**给定文本:**
▼▼▼

这里注意在同步之前一定要按照上面的格式在mysql中创建字段,然后同步,同步命令:

[root@wulaoer bin]# python datax.py mongodb_mysql.json 
...............
2019-10-23 11:58:12.829 [job-0] INFO  JobContainer - PerfTrace not enable!
2019-10-23 11:58:12.830 [job-0] INFO  StandAloneJobContainerCommunicator - Total 1 records, 148 bytes | Speed 14B/s, 0 records/s | Error 0 records, 0 bytes |  All Task WaitWriterTime 0.000s |  All Task WaitReaderTime 3.306s | Percentage 100.00%
2019-10-23 11:58:12.832 [job-0] INFO  JobContainer - 
任务启动时刻                    : 2019-10-23 11:57:56
任务结束时刻                    : 2019-10-23 11:58:12
任务总计耗时                    :                 16s
任务平均流量                    :               14B/s
记录写入速度                    :              0rec/s
读出记录总数                    :                   1
读写失败总数                    :                   0

mongodb_mysql.json就是我的mongodb同步到mysql的配置文件,在执行的时候会打印mongodb_mysql.json的内容,密码会进行加密。

mongodb同步到elasticsearch

同步到elasticsearch也是一样的执行方法,可以看一下我配置的mongodb_elasticsearch.json文件内容

{
    "job": {
        "content": [{
            "reader": {
                "name": "mongodbreader",
                "parameter": {
                    "address": ["127.0.0.1:3717"],
                    "collectionName": "集合名称",
                    "column": [{
                            "name": "_id",
                            "type": "string"
                        },
                        {
                            "name": "_id",
                            "type": "string"
                        },
                        {
                            "name": "secret",
                            "type": "boolean"
                        }
                    ],
                    "dbName": "库名",
                    "userName": "用户名",
                    "userPassword": "密码"

▲▲▲

**任务目标 1:**
根据关于mongodb数据同步的文本,说明同步命令中为什么要用到mongodb_mysql.json这个文件。
**任务目标 2:**
修改关于mongodb数据同步的文本中从“这里注意在同步之前一定要按照”开始一直到“PerfTrace not enable!”的这一段,把“同步命令”换成“执行命令”后写出来。
**任务目标 3:**
请把关于mongodb数据同步的文本中的这句话译成英语:“mongodb_mysql.json就是我的mongodb同步到mysql的配置文件,在执行的时候会打印mongodb_mysql.json的内容,密码会进行加密。”

**数据摘录:**
▼▼▼

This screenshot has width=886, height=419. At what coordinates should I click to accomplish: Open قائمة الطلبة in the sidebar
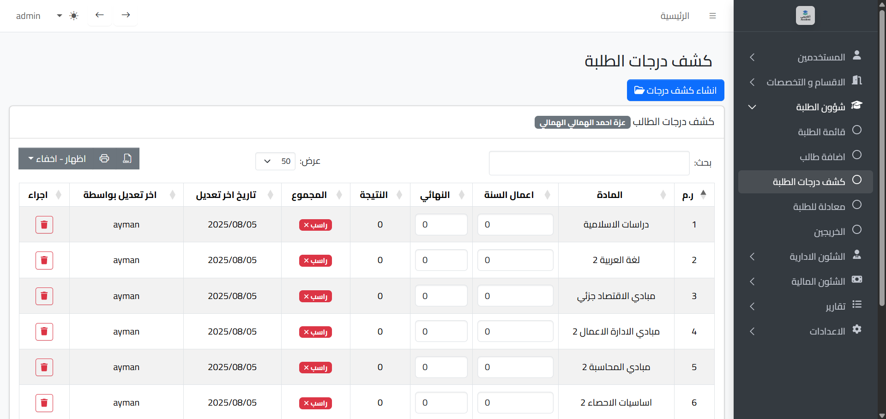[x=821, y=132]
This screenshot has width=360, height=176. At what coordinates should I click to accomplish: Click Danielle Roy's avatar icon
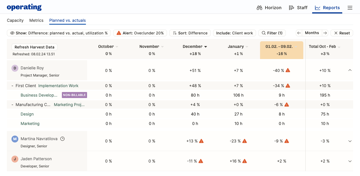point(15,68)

▲▲▲

**参考答案 1:**
因为mongodb_mysql.json就是把mongodb同步到mysql的配置文件。

**参考答案 2:**
这里注意在同步之前一定要按照上面的格式在mysql中创建字段,然后同步,执行命令:

[root@wulaoer bin]# python datax.py mongodb_mysql.json 
...............
2019-10-23 11:58:12.829 [job-0] INFO  JobContainer - PerfTrace not enable!

**参考答案 3:**
mongodb_mysql.json is my configuration file for syncing mongodb to mysql; when it is executed, the content of mongodb_mysql.json is printed, and the password is encrypted.